Take the records below and set them down exactly, so that every line matches the original.
^^^^^^^^^^^^^^^^
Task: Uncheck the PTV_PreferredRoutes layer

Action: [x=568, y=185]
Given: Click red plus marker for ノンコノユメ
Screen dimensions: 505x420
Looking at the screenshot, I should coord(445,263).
^^^^^^^^^^^^^^^^
**Task result**
Task: Uncheck the PTV_PreferredRoutes layer

Action: [x=568, y=185]
Given: Click red plus marker for ノンコノユメ
Screen dimensions: 505x420
Looking at the screenshot, I should coord(445,263).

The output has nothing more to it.